The personalised cancer vaccine uses the same messenger-RNA technology that was used to produce the COVID vaccine. It allows the body’s immune system to seek and destroy cancerous cells, in this case melanoma, but with the hope that it could lead to new ways to fight other types of cancers too.
According to an article by Thomas Schlake et al, in RNA Biology, RNA as a therapeutic was first promoted in 1989 after the development of a broadly applicable in vitro transfection technique. A couple of years later, mRNA was advocated as a vaccine platform. He says, “mRNA offers strong safety advantages. As the minimal genetic construct, it harbours only the elements directly required for expression of the encoded protein.”
The refinement of the mRNA platform owes everything to COVID. Rapid advancements within a remarkable period of one year allowed the technology to gain several revolutionary steps ahead, in order for it to be used successfully to drive vaccines that work. While the mRNA vaccines were notoriously unstable, in the National Cancer Institute website on ‘Can mRNA Vaccines Help Treat Cancer?’ Edward Winstead writes that researchers have learned how to engineer stable forms of mRNA and deliver these molecules to the body through vaccines. “Once in the body, the mRNA instructs cells that take up the vaccine to produce proteins that may stimulate an immune response against these same proteins when they are present in intact viruses or tumour cells.” The mRNA-based cancer treatment vaccines have reportedly been tested in small trials for nearly a decade, with some promising early results.

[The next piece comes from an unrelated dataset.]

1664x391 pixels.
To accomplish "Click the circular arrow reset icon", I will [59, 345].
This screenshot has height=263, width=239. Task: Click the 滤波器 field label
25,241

As far as the SARS-CoV-2 vaccine was concerned, the mRNA included in the Pfizer-BioNTech and the Moderna vaccines instructs cells to produce a version of the “spike” protein that studs the surface of SARS-CoV-2, he explains. The immune system sees this spike protein as foreign and mobilises immune cells to produce antibodies to fight off the infection.
A Reuters story on the breakthrough study explained that the personalised cancer vaccine works in concert with Merck’s Keytruda, to disable a protein called programmed death 1, or PD-1, that helps tumours to evade the immune system. To build the vaccine, researchers took samples of patients’ tumours and healthy tissue. After analysing the samples to decode their genetic sequence and isolate mutant proteins associated only with the cancer, that information was used to design a tailor-made cancer vaccine. When injected into a patient, the patient’s cells act as a manufacturing plant, producing perfect copies of the mutations for the immune system to recognise and destroy. Having been exposed to the mutations without the virus, the body learns to fight off the infection.
What does it mean for the future?
Vincent Rajkumar, Editor-in-Chief, Blood Cancer Journal, and Professor, Mayo Clinic, told The Hindu, “It’s a really important result and shows the potential of mRNA vaccine technology.”
Listing out CAR-T cells and bi specific antibodies among newer cancer therapies, he said both approaches have already produced spectacular results in many cancers.While in CAR-T treatment, scientists take the immune systems cells out, engineer them to target a specific cancer and then put them back in the body to kill cancer cells, bispecific antibodies attach to immune system cells with one arm and cancer cells with the other, thereby bringing powerful immune system killer cells right next to the cancer cells. A few bispecific antibodies have been FDA-approved already, he said.
“The possibility of using mRNA vaccine technology to fight cancer just got a boost. The idea of cancer vaccines has been around for a long time. But mRNA vaccine technology and personalisation of the vaccine that it allows provides a lot of optimism,” Dr. Vincent explained. On a more general note, he added, technology has managed to connect investigators like never before, making collaborations between nations much easier.